At that moment, Liukas says, the child realizes three profound things:

1. “The world is not ready yet“
2. “Technology is a wonderful way to make the world a little bit more ready.” Technology scales, after all, and it helps create wealth. It helps to build the world.
3. That he or she can be a part of this change. Just by having tinkered with things, she has stumbled upon that spark that is part of being an innovator in this new kind of world. She has demonstrated agency, which encourages further development. That is exactly, Liukas explains passionately, what we ought to be encouraging in kids—that agency, that wherewithal to be a part of the change that is making the world ready for the future.

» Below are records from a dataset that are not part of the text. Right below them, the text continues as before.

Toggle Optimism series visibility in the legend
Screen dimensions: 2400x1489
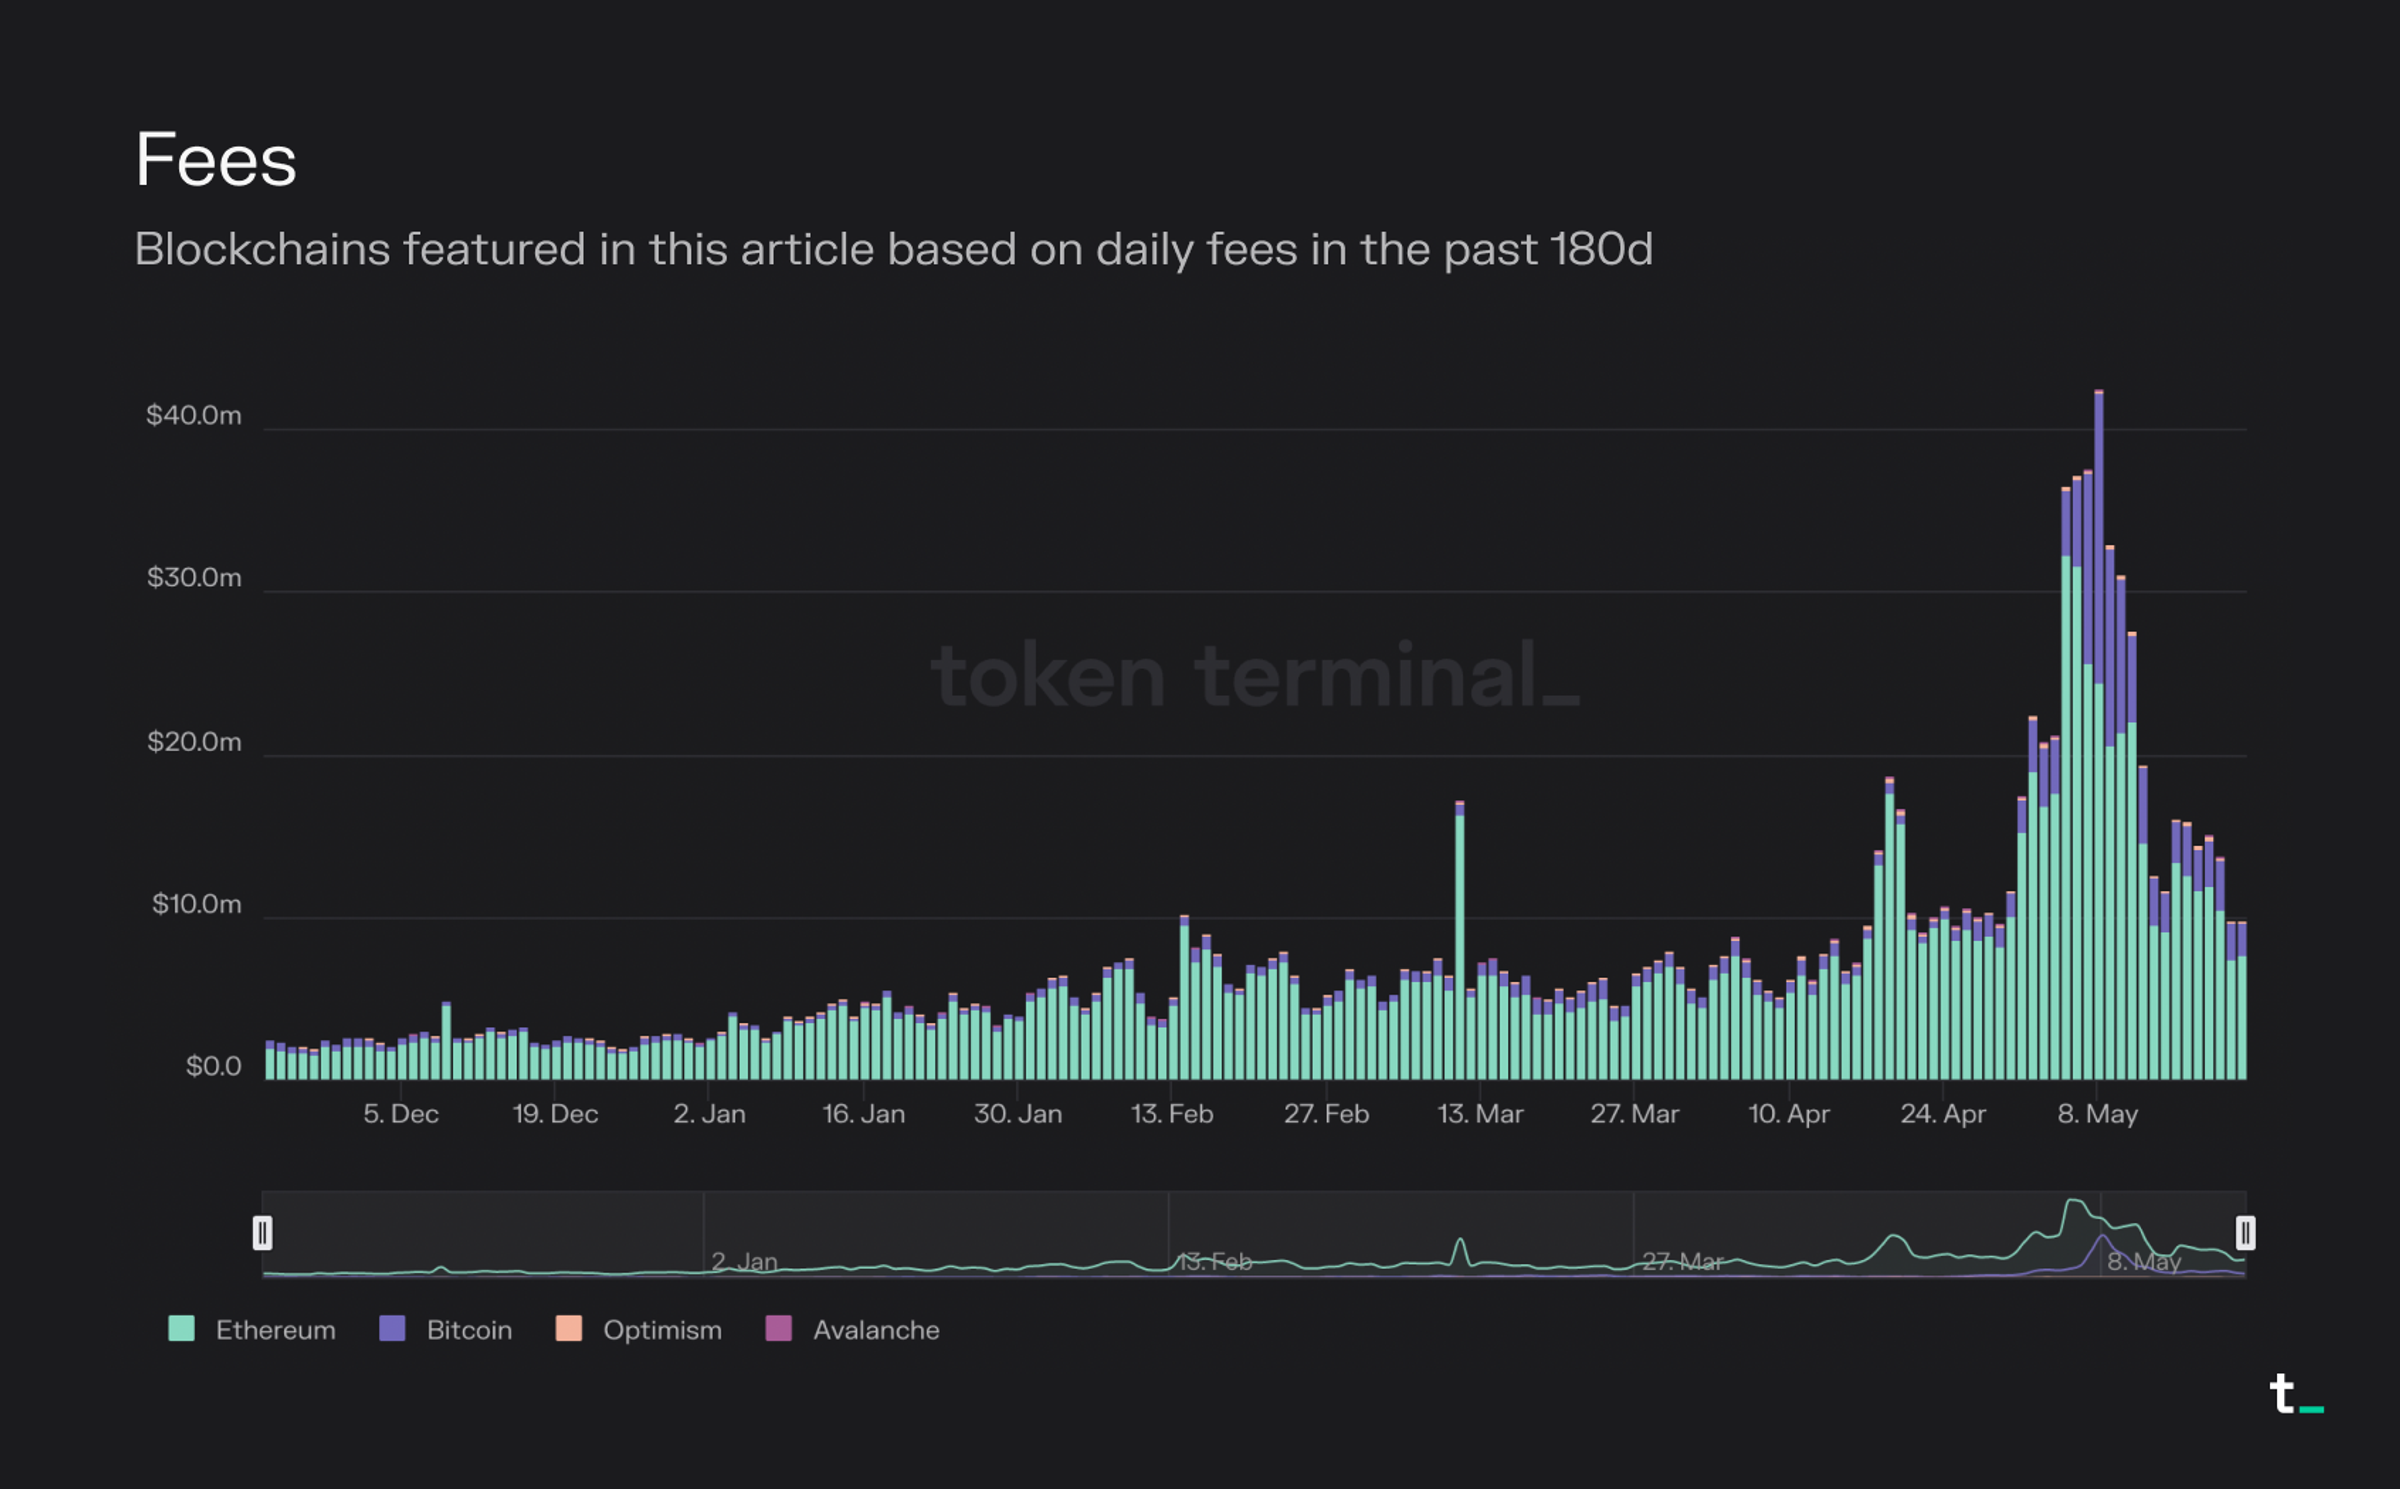663,1330
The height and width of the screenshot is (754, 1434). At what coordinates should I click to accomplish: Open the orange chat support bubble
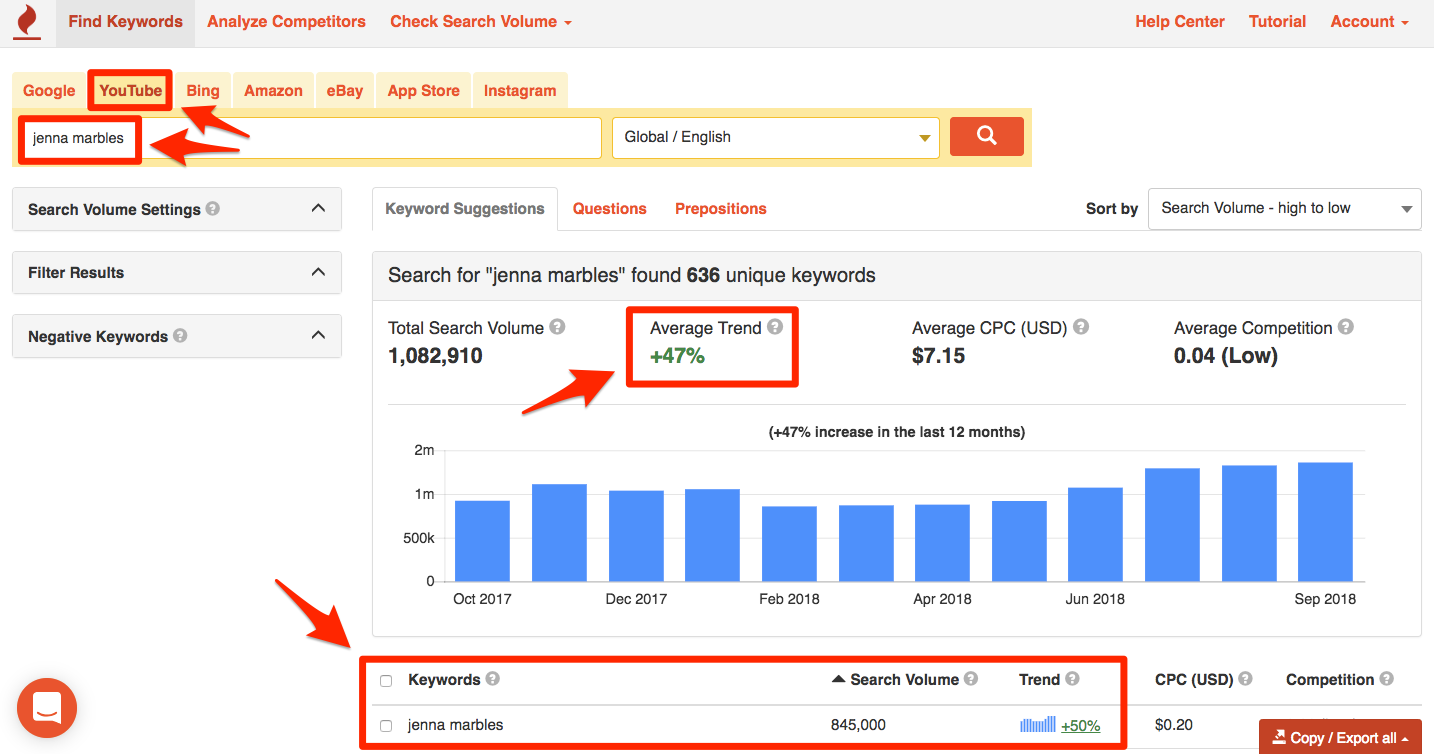(x=47, y=708)
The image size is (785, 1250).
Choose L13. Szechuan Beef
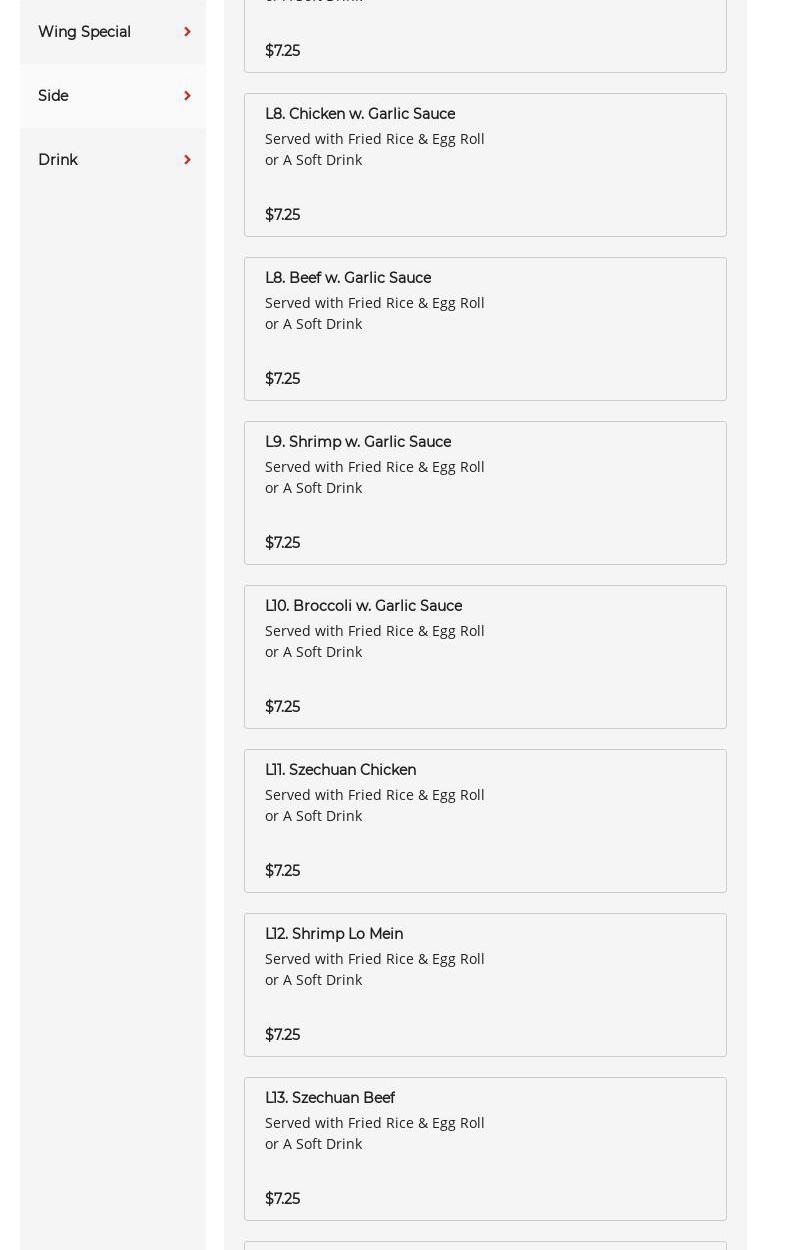click(330, 1098)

Every Company Will Be a Technology Company

It is on the heels of that claim that Liukas makes an even bolder one: “Every company will be a technology company going forward.”

She says this because the resources that used to be scarce, like money, are no longer scarce for most companies. What is scarce, Liukas says, is that bold and visionary spirit that will imagine and implement the new and impactful changes. Technology, she tells the attentive crowd, is what makes these changes happen faster. Thus, companies who can master technology faster and harness its power have the advantage. It follows that people who can do that as well, can have entire industries in the palms of their hands.

For Liukas, computers are becoming much more than the original Von Neumann machines—merely taking in the input of commands, and manipulating data based on the commands. Machines are now perceiving. After all, they can spot people and animals in photos and videos. For Liukas, that represents a first step in what the division of labor will look like between humans and computers. “Perception is the first step toward imagination,” she says. “And imagination is the first step toward creativity.”

When computers can imagine and then create, they are stepping into what has been heretofore classified as the uniquely human domain. The accompanying worry is that human creativity and expression are in danger.

But Liukas asks us to remember something. “Technology,” she says “is built on humanity.” As she explains, the very first computers were just very intelligent humans who were very good at doing long calculations. She then makes a prediction: “And I for one believe that the last computers in the world will also be human.”

Why does Linda Liukas believe this? It’s because technology has a wider definition than we usually acknowledge. “The word ‘technology,’” she explains “includes the problem-solving tools, but it also includes the skills and competencies alongside those tools.” Those are, as she sees it, all too human.

But if that’s not enough to calm the worrisome onlookers in our society, she presents one more exhibit. It’s a slide with what is obviously a child’s writing on lined paper: the unvarnished thoughts of a child in one of her classes who has grown up with AI, neural networks, and all of the “scariest“ technologies right at her fingertips. When asked what technology is, her short explanation closed with the sentence “People uses [sic] technology.” That is an important distinction to remember. Technology is there for us to use, but we still need to have things we aim to use it for. We still need vision and aspirations.

Liukas, seemingly smiling just as widely now as she was 20 minutes ago, reminds us in her uniquely upbeat voice: “Computers are binary. They can be one thing or the other. But us humans, we contain multitudes. We can be many things at the same time. Crafters…programmers, and poets, and I believe that’s the best roadmap we have for the future.”